### Document segment
···

Simulation of Coherent Electron Cooling for High-Intensity Hadron Colliders

D.L. Bruhwiler, G.I. Bell, A.V. Sobol
Tech-X, Boulder, Colorado
I. Ben-Zvi, V. Litvinenko
BNL, Upton, Long Island, New York
Y.S. Derbenev
Jefferson Lab, Newport News, Virginia

Novel electron-hadron collider concepts are a long-term priority for the international nuclear physics community. Effective beam cooling for intense, relativistic hadron beams will be necessary to obtain the orders-of-magnitude higher luminosities being proposed. Coherent electron cooling (CEC) [1] combines the best features of electron cooling and stochastic cooling, via free-electron laser technology [2], to offer the possibility of cooling high-energy hadron beams much faster. Many technical difficulties must be resolved via full-scale 3D simulations, before the CEC concept can be validated experimentally. The parallel VORPAL framework [3] is the ideal code for simulating the modulator and kicker regions, where the electron and hadron beams will co-propagate as in a conventional electron cooling section. We present initial VORPAL simulations of the electron density wake driven by single ions in the modulator section. Also, we present a plan for simulating the full modulator-amplifier-kicker dynamics, by through use of a loosely-coupled code suite including VORPAL, an FEL code and a beam dynamics code.

[1] Y.S. Derbenev, Proc. COOL07, 149 (2007).
[2] V.N. Litvinenko & Y.S. Derbenev, Proc. FEL07, 268 (2007).
[3] G.I. Bell et. al., J. Comp. Phys. (2008), in press.

···

### Data block
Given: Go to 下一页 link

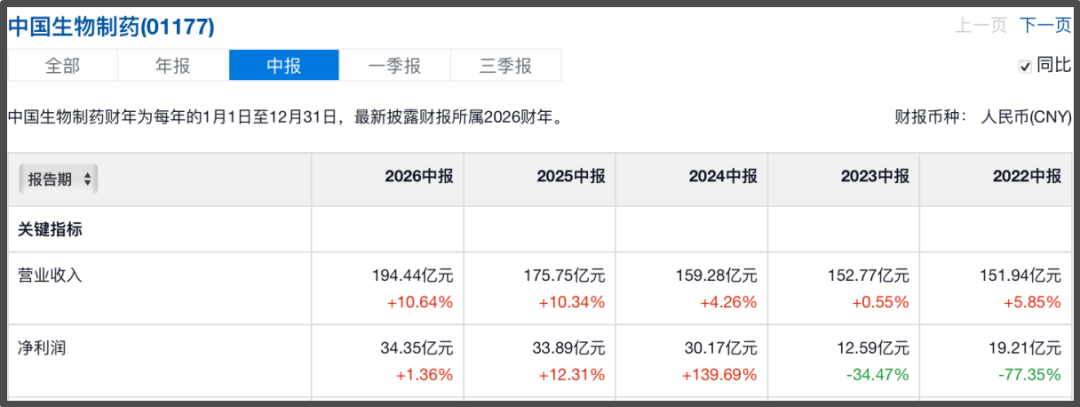Looking at the screenshot, I should (1045, 26).
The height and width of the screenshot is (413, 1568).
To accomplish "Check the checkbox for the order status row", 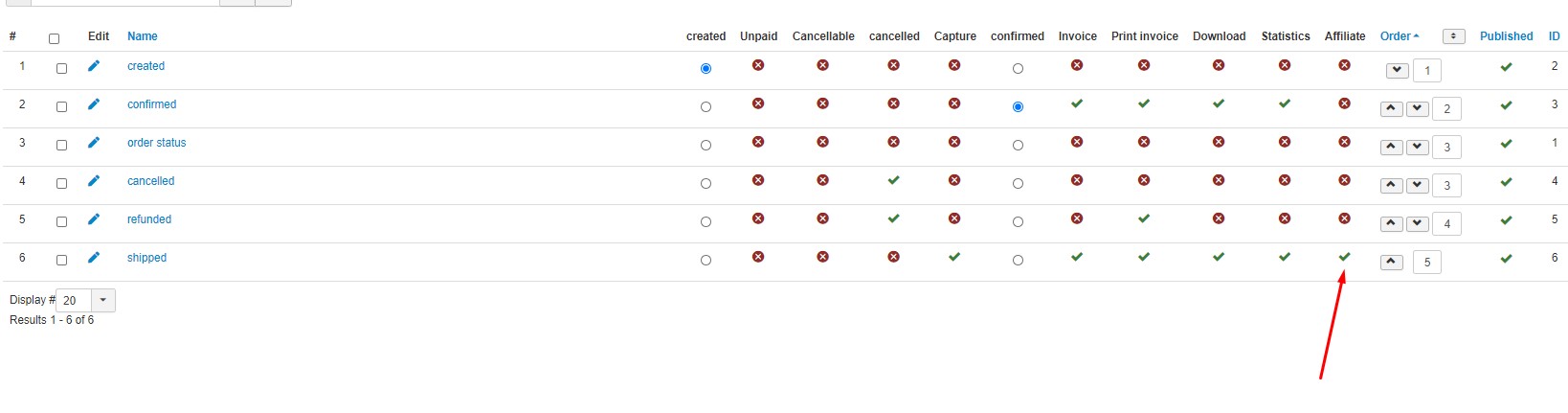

···

### Given request A
Condense the coherent electron cooling abstract's paragraph beginning "Novel electron-hadron collider concepts" into a short bulleted list that keeps its main facts.
### Given request B
Write out the passage of the coherent electron cooling abstract that begins at the words "[1] Y.S. Derbenev, Proc." and stops after "(2008), in press.".

### Correct answer A
- Novel electron-hadron collider concepts are a long-term priority for the international nuclear physics community.
- The proposed luminosities, orders of magnitude higher, will require effective cooling of intense, relativistic hadron beams.
- Coherent electron cooling (CEC) combines the best features of electron cooling and stochastic cooling through free-electron laser technology. It could cool high-energy hadron beams much faster.
- Many technical difficulties must be resolved with full-scale 3D simulations before CEC can be validated experimentally.
- The parallel VORPAL framework is the ideal code for simulating the modulator and kicker regions. In those regions the electron and hadron beams co-propagate as in a conventional electron cooling section.
- The authors present initial VORPAL simulations of the electron density wake driven by single ions in the modulator section.
- They also present a plan to simulate the full modulator-amplifier-kicker dynamics with a loosely-coupled code suite that includes VORPAL, an FEL code and a beam dynamics code.

### Correct answer B
[1] Y.S. Derbenev, Proc. COOL07, 149 (2007).
[2] V.N. Litvinenko & Y.S. Derbenev, Proc. FEL07, 268 (2007).
[3] G.I. Bell et. al., J. Comp. Phys. (2008), in press.